24. Property Rights. The Customer's right to use any Deliverables supplied by Collax which are protected by intellectual property rights, shall be strictly limited to internal business purposes and otherwise as provided in the Contract and in these Conditions. All other rights are reserved. The source code of the Software will not be delivered unless expressly agreed.

25. Derivative Works, New Materials. All right and title worldwide, including any right of use or exploitation, in or to any (a) modifications, alterations or derivate works of a Deliverable, even if discovered, developed or created by or for Customer, and (b) Deliverables or other works or results discovered, developed or created by Collax or Collax’s agents – whether or not in cooperation with the Customer - in connection with the Contract shall exclusively be owned by Collax. The Customer hereby transfers such right and title to Collax who accepts such transfer.

For the avoidance of doubt, Collax’s right or title shall not extend to any improvements independently developed by Customer to the extent that such improvements are separable, i.e. can be exploited without infringing upon Collax’s rights in the Deliverable.

Where an assignment is not legally possible, Customer guarantees that Collax will receive a fully paid, exclusive, perpetual, worldwide, transferable and sublicensable license for all known methods of use. The Customer hereby grants such license to Collax who accepts such license. Where such development is part of Collax’s services to the Customer, Customer shall receive a simple non-exclusive license in such derivative works, works or results in accordance with the Contract and/or these Conditions.

D. WARRANTY AND LIABILITY

26. Limited Remedies for Defects (Warranty). Where Customer has acquired the Product from a reseller, remedies for defects of the Product shall exclusively be asserted vis-à-vis such reseller in accordance with the terms of the agreement between Customer and reseller. In all other cases, the following shall apply:

26.1 Any statutory remedies (“Warranty Claims”) for defects of a Deliverable, including any deviation from agreed specifications and/or any violation of rights of third parties (collectively “Defects”) shall be excluded unless the Defect in question substantially limits the suitability of the Deliverable for the agreed purpose.
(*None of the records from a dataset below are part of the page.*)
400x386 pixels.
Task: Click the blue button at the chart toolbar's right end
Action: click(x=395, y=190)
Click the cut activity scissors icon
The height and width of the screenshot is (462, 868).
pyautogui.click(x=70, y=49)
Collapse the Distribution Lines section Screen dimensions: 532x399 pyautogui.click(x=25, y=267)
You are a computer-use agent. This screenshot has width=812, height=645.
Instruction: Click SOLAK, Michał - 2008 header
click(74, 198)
26.2 The Customer shall inspect any Deliverables and notify Collax of any defects or deviations thereof immediately after delivery. In the absence of such immediate notice, the Customer shall be deemed to have consented to any deviations of the Deliverables that could have been detected, in particular, without limitation, (a) defects, or (b) delivery of (i) a quantity or (ii) a product other than agreed. The notice shall in particular not be deemed immediate if it is received more than 14 days after delivery.

26.3 Collax reserves the right to decide whether to repair or to replace any Deliverable which should prove to be defective. If Collax fails to exercise such right within a reasonable time limit set by Customer, such right shall pass to Customer. Collax reserves – also in work contracts - at least two attempts at such repair or replacement, except where this should unduly prejudice Customer in individual cases.
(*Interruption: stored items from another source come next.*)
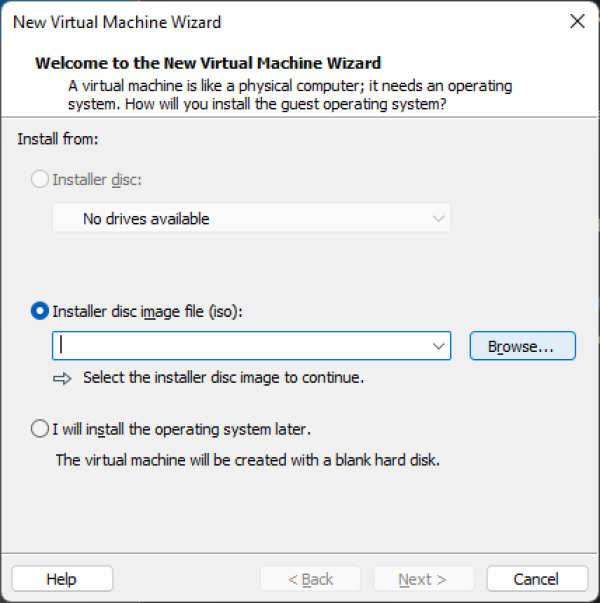Expand the ISO path history dropdown arrow
This screenshot has width=600, height=603.
pos(438,346)
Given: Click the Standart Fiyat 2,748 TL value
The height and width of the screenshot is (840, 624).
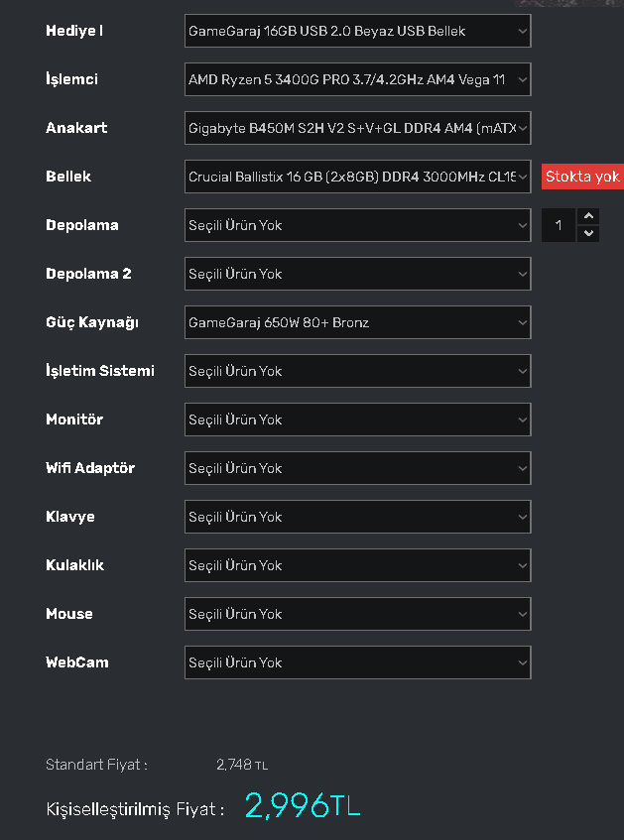Looking at the screenshot, I should [242, 765].
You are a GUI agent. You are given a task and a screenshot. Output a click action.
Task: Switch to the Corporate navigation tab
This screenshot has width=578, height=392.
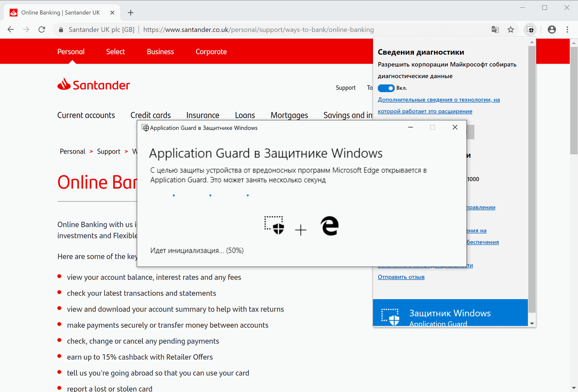coord(211,51)

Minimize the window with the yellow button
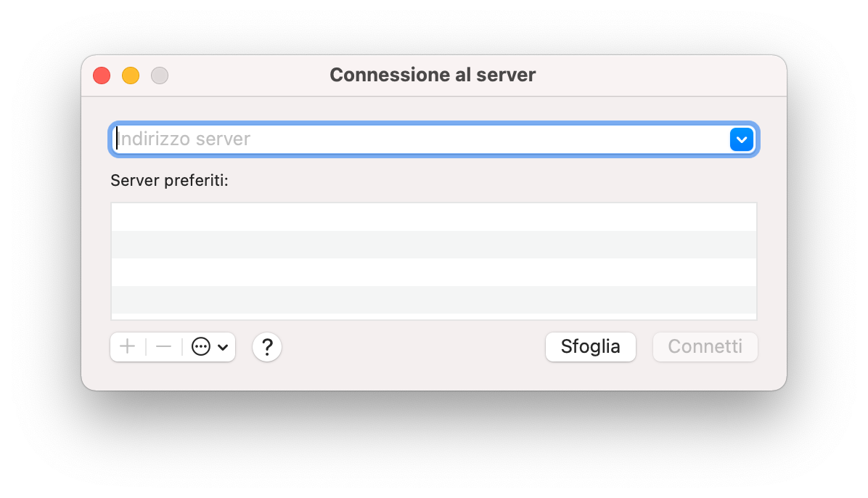coord(131,75)
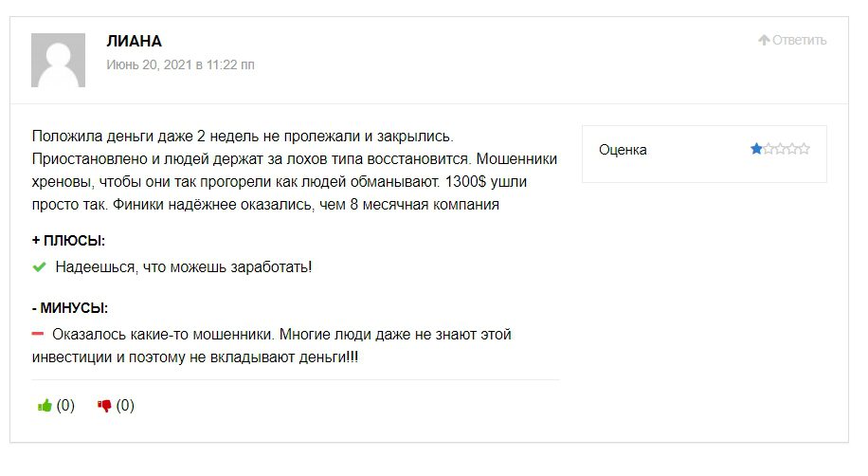The image size is (868, 476).
Task: Click the green checkmark under ПЛЮСЫ
Action: tap(39, 267)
26.4 Furthermore any Warranty Claims shall be excluded to the extent that the Customer (a) uses the Deliverable for any purpose other than the contractual purpose or in violation of the relevant statutory requirements and/or any guidelines issued by the manufacturer; or (b) either (i) modifies the Deliverable or (ii) uses of the Deliverable in connection with any hardware or software not approved by the manufacturer of the Deliverable for such purpose, unless, in each case, the Customer has obtained Collax’ prior written consent, and except, in each case, where the foregoing circumstances did not cause the Defect.

26.5 Furthermore any Warranty Claims for violation of thirdparty rights shall be excluded unless such third-party rights are valid within the European Economic Area or Switzerland and the Customer enables Collax to conduct the defense alone without any restriction and grants to Collax the necessary powers.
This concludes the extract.